Пример 2. Синтез праймеров. Example 2. The synthesis of primers.
Праймеры синтезировали фосфоамидитным методом на автомате-синтезаторе по обычной схеме. Для выделения синтезированных олигонуклеотидов из реакционной смеси использовали обращенно-фазовую хроматографию перед снятием метокситритильной 5'-концевой защитной группы. Полученные праймеры были практически гомогенны по результатам гель-электрофореза в полиакриламидном геле. The primers were synthesized by the phosphoamidite method on an automatic synthesizer according to the usual scheme. Reverse phase chromatography was used to isolate the synthesized oligonucleotides from the reaction mixture before removal of the 5'-terminal methoxytrityl protecting group. The obtained primers were almost homogeneous according to the results of polyacrylamide gel electrophoresis.
Пример 3. Выделение тотальной РНК. Example 3. Isolation of total RNA.
РНК из сыворотки крови, культуры тканей или образцов переносчиков выделяли гуанидинизотиоционатом с последующей экстракцией смесью фенола и хлороформа. Водную фазу, содержащую РНК, осаждали этанолом. RNA from serum, tissue culture or carrier samples was isolated with guanidine isothiocyanate, followed by extraction with a mixture of phenol and chloroform. The aqueous phase containing RNA was precipitated with ethanol.
Пример 4. Синтез кДНК. Example 4. Synthesis of cDNA.

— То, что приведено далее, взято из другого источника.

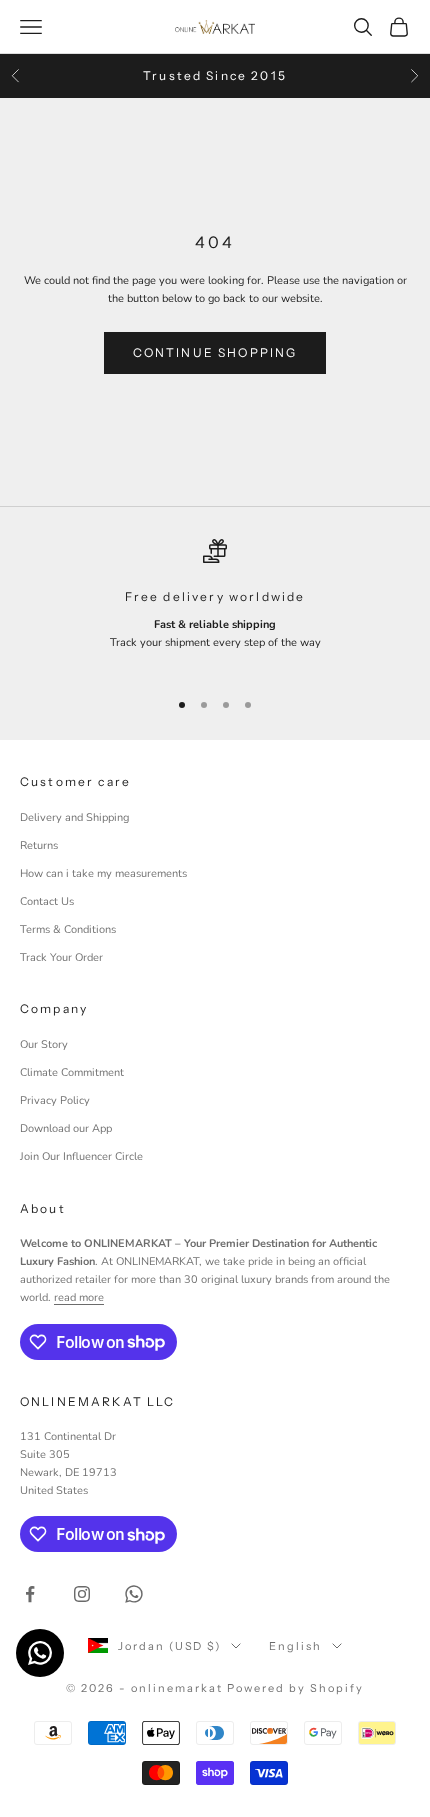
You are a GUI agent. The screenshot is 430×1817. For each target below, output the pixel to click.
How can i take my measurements (103, 873)
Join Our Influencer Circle (81, 1156)
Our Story (44, 1044)
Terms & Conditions (68, 929)
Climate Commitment (72, 1072)
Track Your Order (61, 957)
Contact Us (47, 901)
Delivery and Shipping (74, 817)
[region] (215, 604)
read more (79, 1297)
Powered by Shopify (295, 1688)
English (295, 1646)
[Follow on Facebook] (30, 1594)
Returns (39, 845)
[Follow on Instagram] (82, 1594)
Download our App (66, 1128)
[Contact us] (40, 1653)
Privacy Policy (55, 1100)
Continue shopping (215, 352)
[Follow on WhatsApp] (134, 1594)
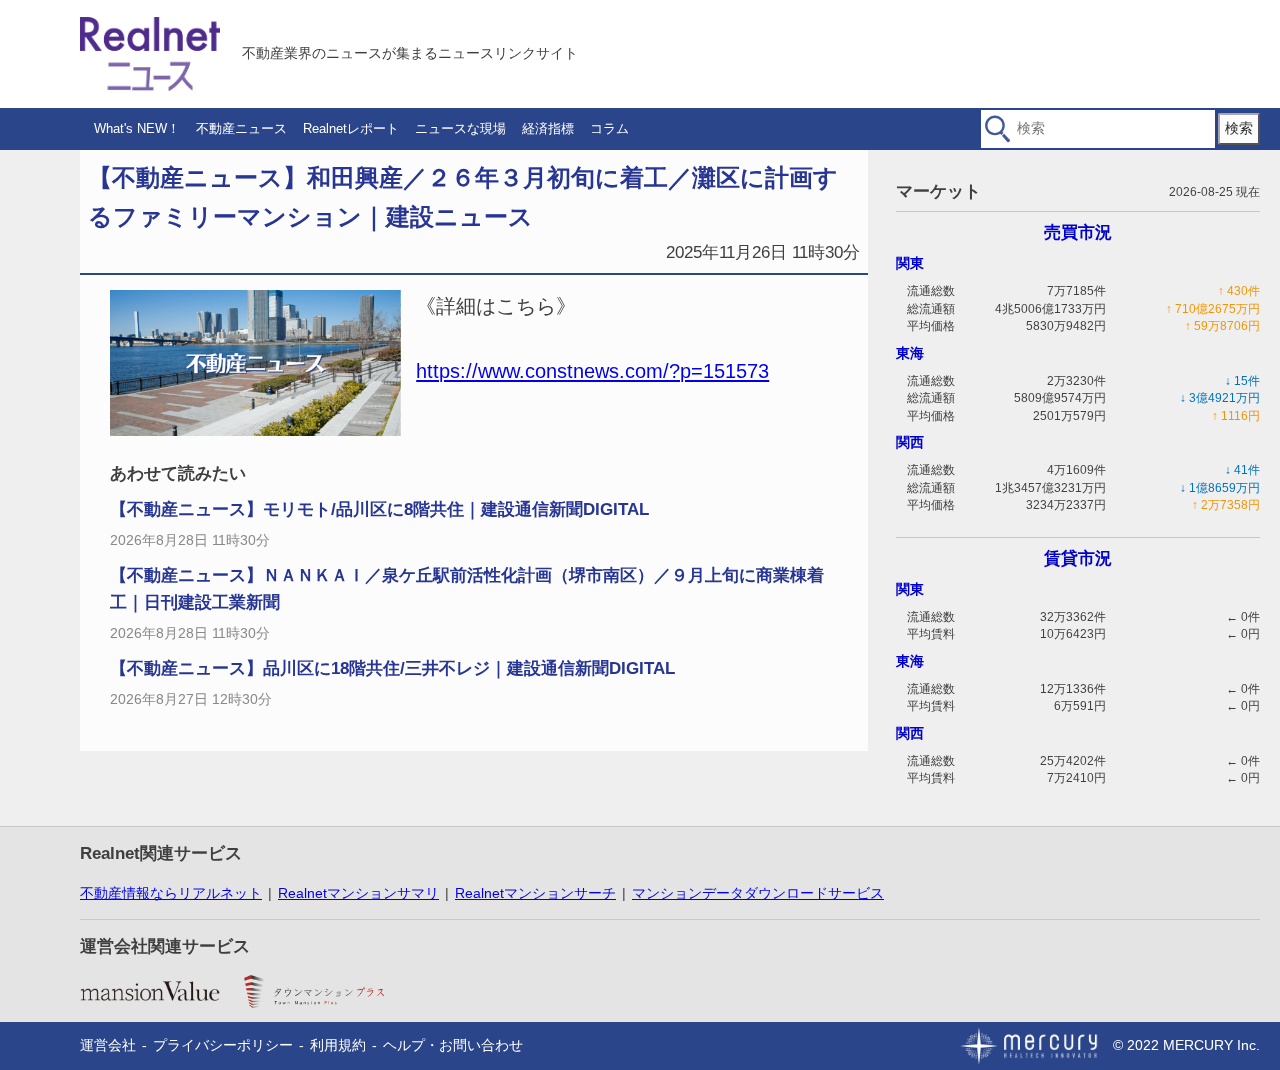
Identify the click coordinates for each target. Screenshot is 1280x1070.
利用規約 (338, 1045)
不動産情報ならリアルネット (171, 893)
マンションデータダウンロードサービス (758, 893)
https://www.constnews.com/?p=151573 (592, 371)
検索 (1239, 128)
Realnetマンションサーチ (535, 893)
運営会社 (108, 1045)
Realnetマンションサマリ (358, 893)
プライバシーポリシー (223, 1045)
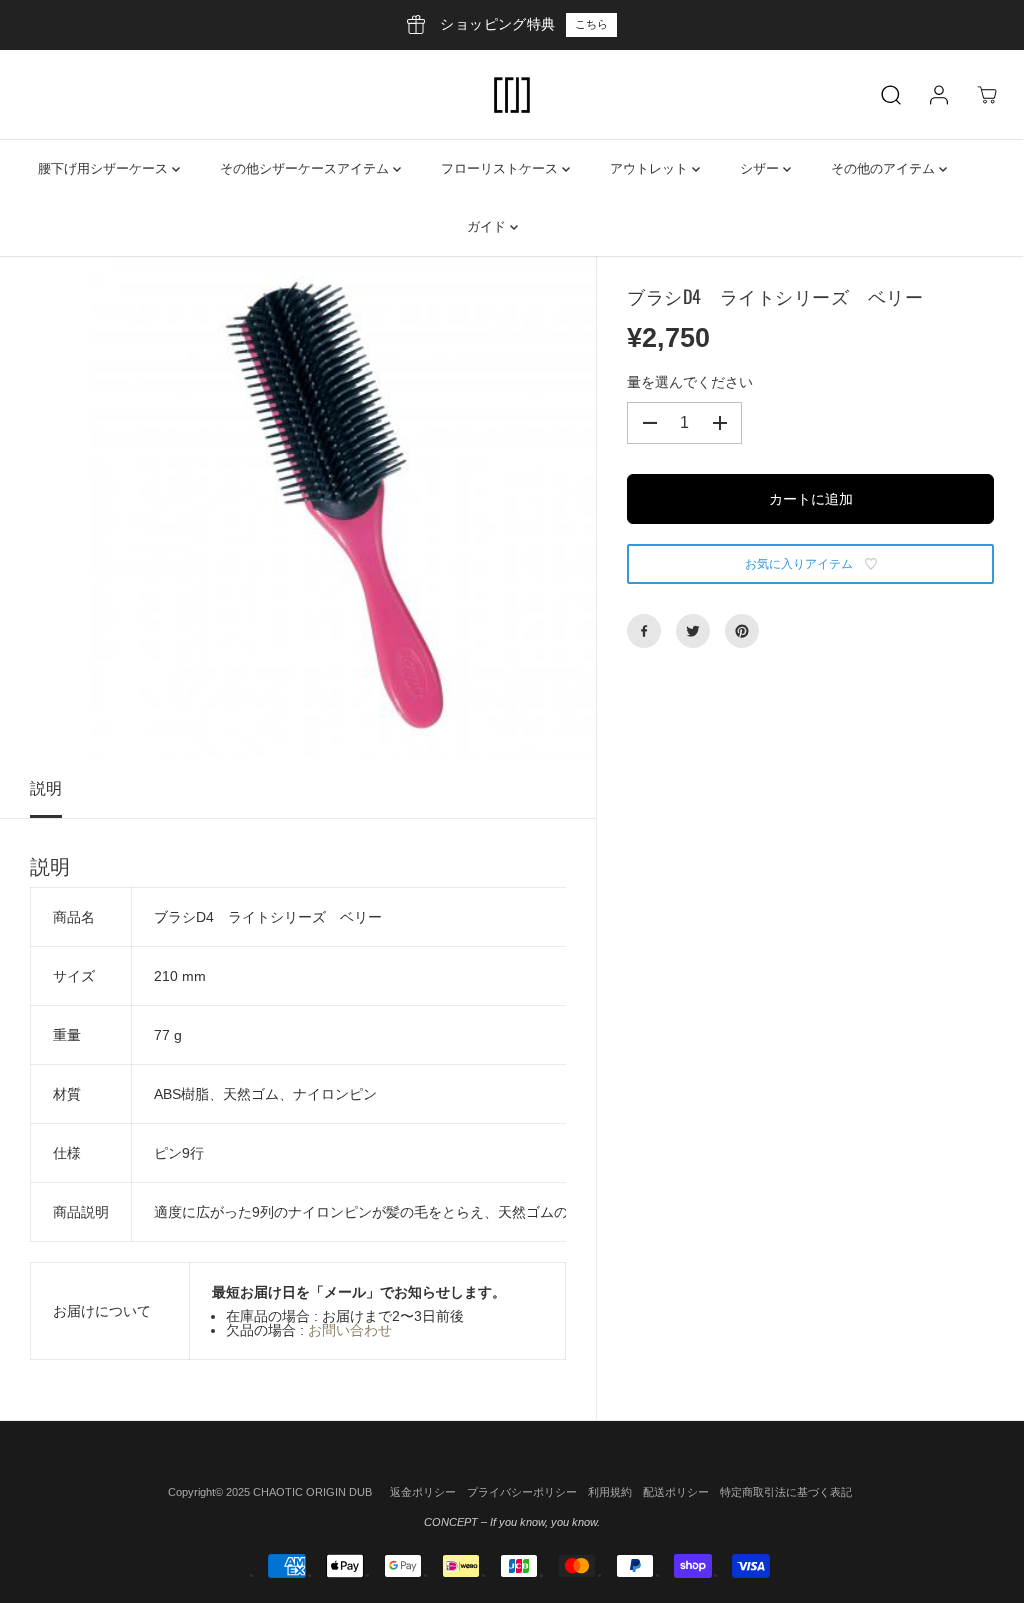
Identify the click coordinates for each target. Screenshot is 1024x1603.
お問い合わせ (350, 1330)
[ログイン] (939, 95)
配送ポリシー (676, 1492)
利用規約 (610, 1492)
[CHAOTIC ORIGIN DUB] (512, 95)
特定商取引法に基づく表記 (786, 1492)
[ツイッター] (693, 631)
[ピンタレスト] (742, 631)
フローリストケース (501, 168)
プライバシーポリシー (522, 1492)
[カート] (987, 95)
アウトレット (651, 168)
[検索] (891, 95)
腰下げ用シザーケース (105, 168)
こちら (591, 24)
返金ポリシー (423, 1492)
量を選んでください (690, 382)
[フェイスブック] (644, 631)
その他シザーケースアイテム (306, 168)
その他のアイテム (885, 168)
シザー (761, 168)
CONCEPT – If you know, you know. (512, 1522)
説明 (46, 788)
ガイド (488, 226)
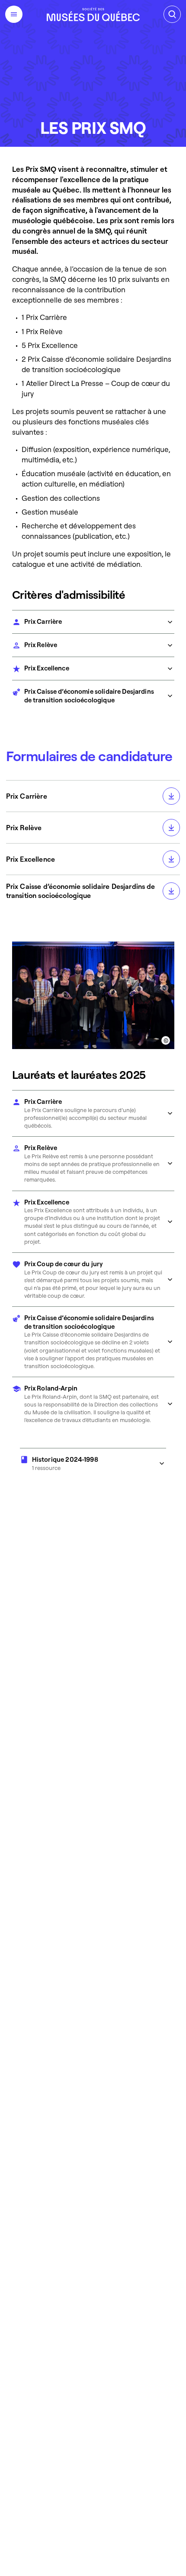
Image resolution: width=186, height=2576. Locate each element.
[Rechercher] (172, 14)
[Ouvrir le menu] (13, 14)
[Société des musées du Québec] (93, 14)
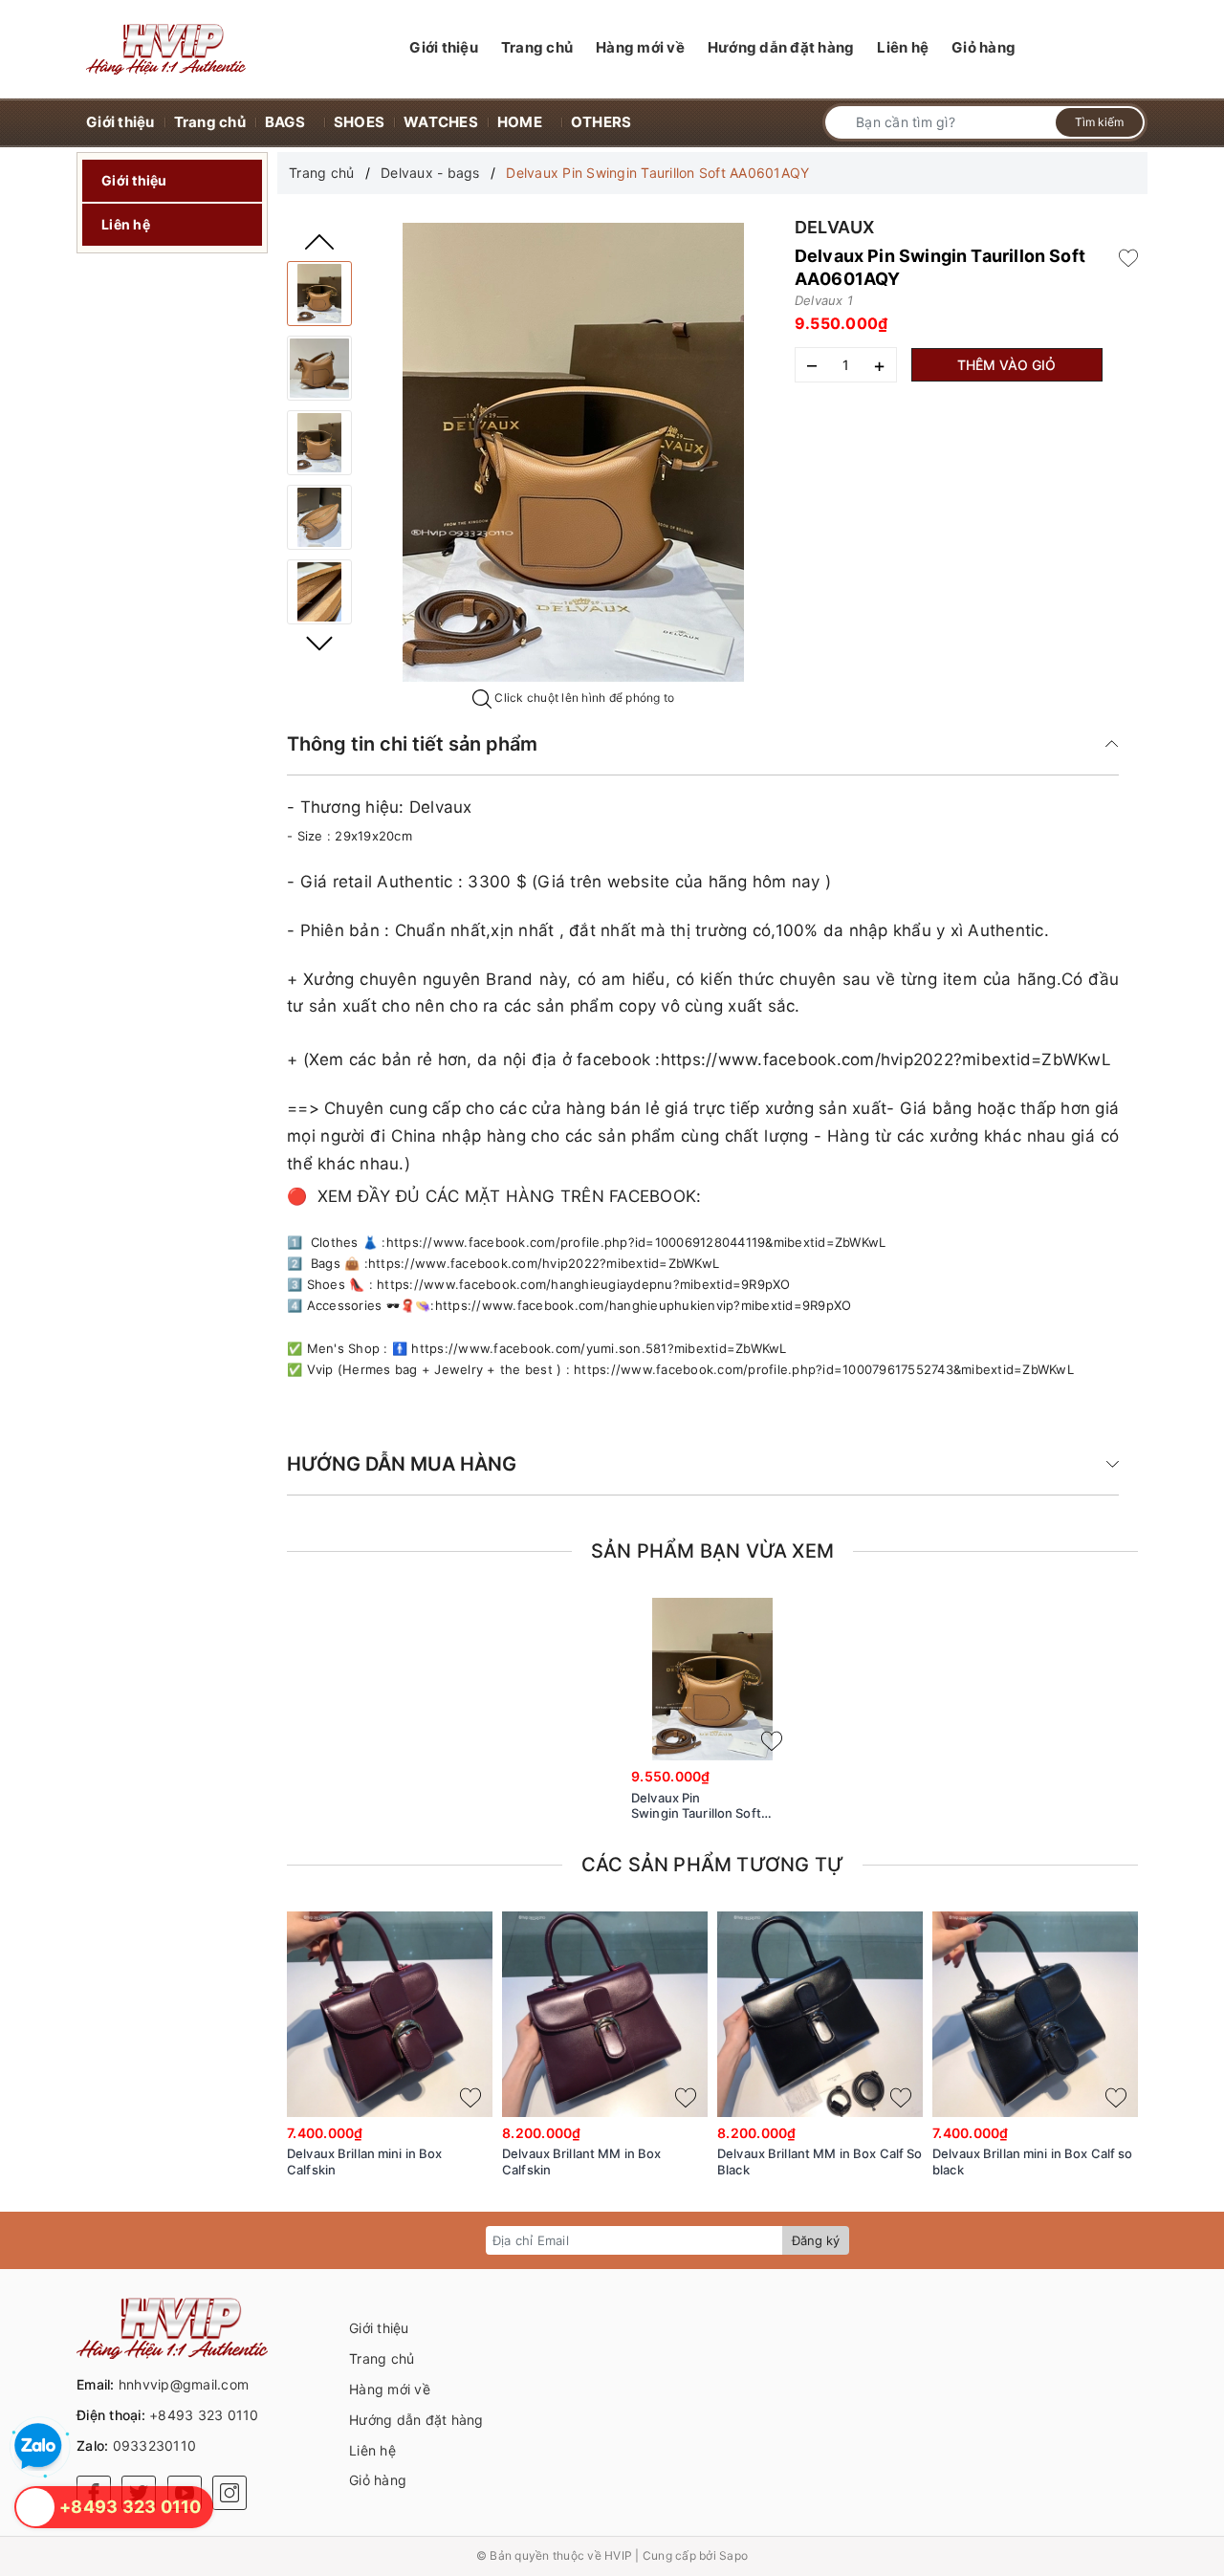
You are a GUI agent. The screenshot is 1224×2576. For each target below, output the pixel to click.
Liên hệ (125, 224)
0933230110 (155, 2445)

Синтез кДНК осуществлялся с праймером 626R, состоящим из 23 звеньев и имеющим следующую последовательность: GGGCATTCATAAGTGATAGTATC. The cDNA synthesis was carried out with primer 626R, consisting of 23 units and having the following sequence: GGGCATTCATAAGTGATAGTATC.
Следует отметить, что для синтеза кДНК выбирался праймер, отличный от праймеров для внешней и внутренней амплификации, что существенно повышает специфичность предлагаемого метода. It should be noted that for the synthesis of cDNA a primer was selected that is different from the primers for external and internal amplification, which significantly increases the specificity of the proposed method.
Пример 5. Амплификация фрагмента кДНК с внешней парой праймеров. Example 5. Amplification of a cDNA fragment with an external pair of primers.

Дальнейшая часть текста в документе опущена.